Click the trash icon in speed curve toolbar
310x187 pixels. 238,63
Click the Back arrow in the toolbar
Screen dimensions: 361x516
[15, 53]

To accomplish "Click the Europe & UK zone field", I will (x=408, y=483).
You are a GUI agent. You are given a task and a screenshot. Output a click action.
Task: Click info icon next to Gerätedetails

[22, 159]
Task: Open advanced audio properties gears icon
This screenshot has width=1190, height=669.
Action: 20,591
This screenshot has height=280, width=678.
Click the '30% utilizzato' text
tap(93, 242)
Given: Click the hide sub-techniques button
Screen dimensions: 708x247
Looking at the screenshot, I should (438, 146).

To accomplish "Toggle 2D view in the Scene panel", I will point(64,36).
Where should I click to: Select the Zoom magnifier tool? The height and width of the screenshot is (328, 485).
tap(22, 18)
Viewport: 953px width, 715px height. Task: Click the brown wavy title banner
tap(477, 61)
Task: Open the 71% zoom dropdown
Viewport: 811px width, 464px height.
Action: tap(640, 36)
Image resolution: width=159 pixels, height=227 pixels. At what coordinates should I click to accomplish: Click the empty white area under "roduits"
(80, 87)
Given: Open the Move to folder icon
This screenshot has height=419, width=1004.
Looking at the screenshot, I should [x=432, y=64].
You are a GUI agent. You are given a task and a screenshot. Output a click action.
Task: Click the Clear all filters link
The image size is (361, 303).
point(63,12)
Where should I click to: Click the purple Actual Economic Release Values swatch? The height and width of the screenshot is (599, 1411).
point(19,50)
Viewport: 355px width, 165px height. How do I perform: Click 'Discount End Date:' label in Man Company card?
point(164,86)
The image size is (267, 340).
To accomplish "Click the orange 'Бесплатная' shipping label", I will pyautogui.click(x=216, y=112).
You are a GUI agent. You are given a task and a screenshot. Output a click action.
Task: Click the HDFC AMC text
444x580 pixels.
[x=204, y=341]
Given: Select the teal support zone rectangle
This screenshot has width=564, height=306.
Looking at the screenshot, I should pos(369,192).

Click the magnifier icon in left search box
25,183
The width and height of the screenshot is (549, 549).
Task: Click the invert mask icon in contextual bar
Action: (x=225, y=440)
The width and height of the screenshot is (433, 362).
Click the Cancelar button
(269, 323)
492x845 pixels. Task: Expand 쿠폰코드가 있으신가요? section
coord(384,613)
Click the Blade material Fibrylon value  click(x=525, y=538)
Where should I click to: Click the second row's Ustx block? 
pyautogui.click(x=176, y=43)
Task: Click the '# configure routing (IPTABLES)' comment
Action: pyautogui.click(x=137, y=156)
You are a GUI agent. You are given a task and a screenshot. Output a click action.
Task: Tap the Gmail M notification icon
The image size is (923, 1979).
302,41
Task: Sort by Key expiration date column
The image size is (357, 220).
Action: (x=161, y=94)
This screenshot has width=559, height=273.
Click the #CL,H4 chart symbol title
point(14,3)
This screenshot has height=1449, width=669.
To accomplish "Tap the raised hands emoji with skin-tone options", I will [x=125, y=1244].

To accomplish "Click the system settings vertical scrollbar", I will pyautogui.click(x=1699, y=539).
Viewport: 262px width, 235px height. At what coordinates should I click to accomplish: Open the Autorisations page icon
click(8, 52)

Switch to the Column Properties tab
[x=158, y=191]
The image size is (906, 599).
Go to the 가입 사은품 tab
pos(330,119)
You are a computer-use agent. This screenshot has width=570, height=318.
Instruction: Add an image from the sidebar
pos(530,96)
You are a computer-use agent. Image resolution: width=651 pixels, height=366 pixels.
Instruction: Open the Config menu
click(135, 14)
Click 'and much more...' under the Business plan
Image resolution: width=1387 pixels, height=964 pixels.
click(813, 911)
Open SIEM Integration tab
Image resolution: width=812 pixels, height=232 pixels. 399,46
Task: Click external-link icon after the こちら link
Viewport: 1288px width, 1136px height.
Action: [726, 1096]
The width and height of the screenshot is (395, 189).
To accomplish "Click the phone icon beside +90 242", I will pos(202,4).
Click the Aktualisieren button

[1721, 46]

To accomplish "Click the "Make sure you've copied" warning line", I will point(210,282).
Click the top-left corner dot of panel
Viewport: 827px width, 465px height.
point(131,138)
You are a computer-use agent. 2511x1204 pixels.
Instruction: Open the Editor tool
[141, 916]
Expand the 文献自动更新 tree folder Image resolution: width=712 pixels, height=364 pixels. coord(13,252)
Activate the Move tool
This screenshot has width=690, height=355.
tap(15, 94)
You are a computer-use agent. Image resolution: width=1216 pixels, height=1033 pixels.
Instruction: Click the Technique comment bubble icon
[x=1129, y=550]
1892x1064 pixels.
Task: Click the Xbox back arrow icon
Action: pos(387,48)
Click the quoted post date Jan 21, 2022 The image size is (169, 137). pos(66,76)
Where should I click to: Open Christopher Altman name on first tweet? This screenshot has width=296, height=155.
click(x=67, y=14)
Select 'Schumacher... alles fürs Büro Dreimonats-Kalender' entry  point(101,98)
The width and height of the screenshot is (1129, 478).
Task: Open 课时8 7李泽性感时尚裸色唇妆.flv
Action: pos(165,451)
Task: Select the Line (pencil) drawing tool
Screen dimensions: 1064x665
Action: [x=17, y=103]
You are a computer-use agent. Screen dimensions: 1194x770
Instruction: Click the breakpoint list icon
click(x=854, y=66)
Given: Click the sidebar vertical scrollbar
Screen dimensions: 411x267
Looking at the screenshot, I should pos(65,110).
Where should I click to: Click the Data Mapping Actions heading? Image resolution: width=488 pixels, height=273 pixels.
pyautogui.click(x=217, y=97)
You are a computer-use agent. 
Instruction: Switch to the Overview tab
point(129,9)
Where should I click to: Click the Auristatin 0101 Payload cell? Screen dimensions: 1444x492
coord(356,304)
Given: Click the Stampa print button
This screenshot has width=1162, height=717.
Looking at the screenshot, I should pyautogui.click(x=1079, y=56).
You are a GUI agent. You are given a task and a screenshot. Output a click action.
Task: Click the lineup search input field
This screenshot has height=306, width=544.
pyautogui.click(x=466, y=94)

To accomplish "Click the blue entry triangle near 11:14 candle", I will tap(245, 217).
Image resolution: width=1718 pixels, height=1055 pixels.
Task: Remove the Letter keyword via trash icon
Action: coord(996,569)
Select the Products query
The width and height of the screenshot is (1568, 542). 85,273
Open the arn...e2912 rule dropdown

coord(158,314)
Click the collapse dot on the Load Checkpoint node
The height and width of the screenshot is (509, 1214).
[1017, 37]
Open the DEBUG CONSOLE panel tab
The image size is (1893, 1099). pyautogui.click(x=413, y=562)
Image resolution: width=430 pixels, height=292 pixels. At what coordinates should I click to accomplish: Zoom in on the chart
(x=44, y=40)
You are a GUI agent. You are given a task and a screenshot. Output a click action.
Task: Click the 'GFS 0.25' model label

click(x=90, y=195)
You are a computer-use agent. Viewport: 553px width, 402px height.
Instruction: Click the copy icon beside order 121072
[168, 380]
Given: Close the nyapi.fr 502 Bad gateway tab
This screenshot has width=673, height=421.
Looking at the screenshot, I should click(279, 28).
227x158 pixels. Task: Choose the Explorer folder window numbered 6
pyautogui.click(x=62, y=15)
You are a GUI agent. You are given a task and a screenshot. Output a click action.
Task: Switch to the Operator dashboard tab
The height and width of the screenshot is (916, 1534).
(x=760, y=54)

**WHAT IS ASKED**:
Print the rows above exactly as they appear, from the line containing "Task: Select the Line (pencil) drawing tool" through the line containing "Looking at the screenshot, I should pos(65,110).", both of those lines included.

**EXERCISE ANSWER**:
Task: Select the Line (pencil) drawing tool
Screen dimensions: 1064x665
Action: [x=17, y=103]
You are a computer-use agent. Screen dimensions: 1194x770
Instruction: Click the breakpoint list icon
click(x=854, y=66)
Given: Click the sidebar vertical scrollbar
Screen dimensions: 411x267
Looking at the screenshot, I should pos(65,110).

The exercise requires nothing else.